_Aim of the exercise_:
Beneath this task are the entries; from the line with "Image resolution: width=2011" through the last one, transcribe every line exactly and nothing else, skipping pictures.

------------------------------------------------

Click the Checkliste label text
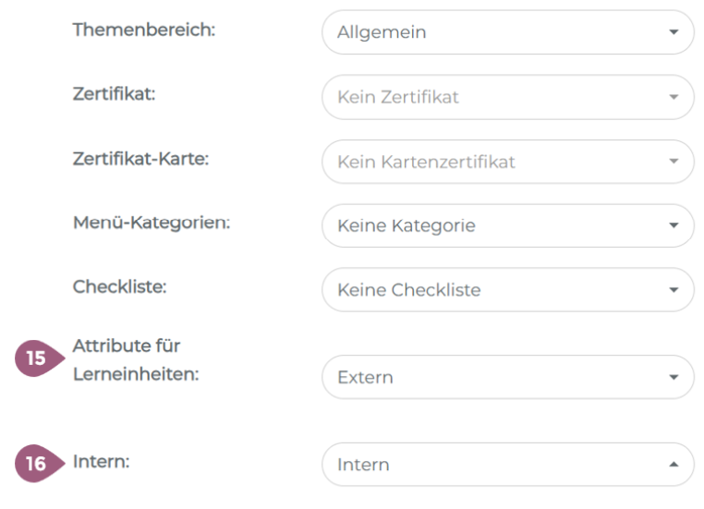Viewport: 704px width, 509px height. click(x=119, y=286)
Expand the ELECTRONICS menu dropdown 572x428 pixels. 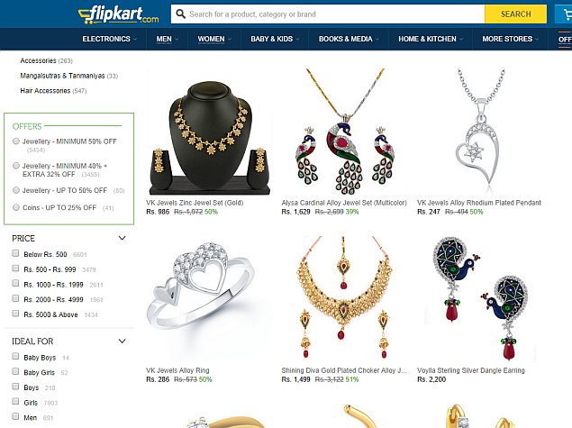109,39
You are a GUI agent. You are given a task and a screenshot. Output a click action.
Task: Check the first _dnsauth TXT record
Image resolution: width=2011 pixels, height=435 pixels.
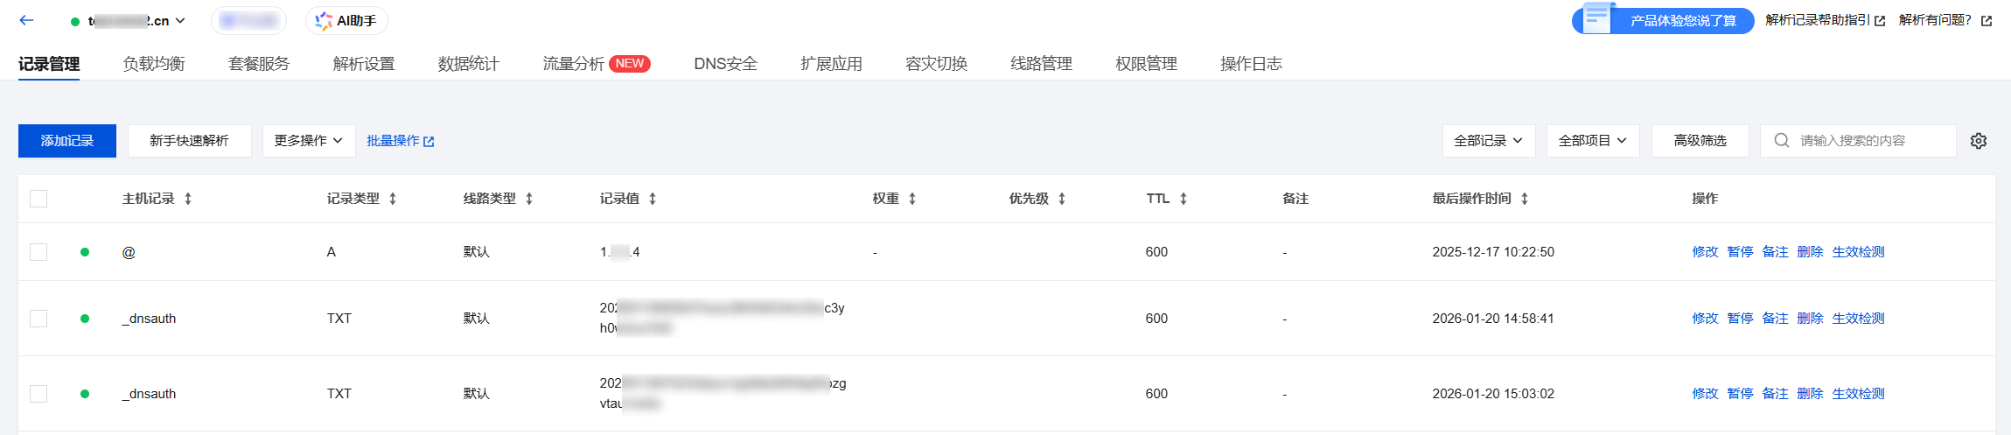tap(38, 319)
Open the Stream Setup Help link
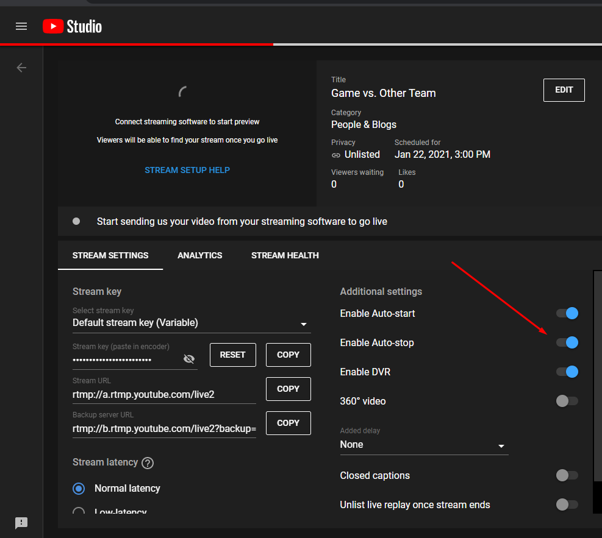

------------------------------------------------

_Answer area_:
Image resolution: width=2011 pixels, height=435 pixels.
tap(38, 319)
Open the Stream Setup Help link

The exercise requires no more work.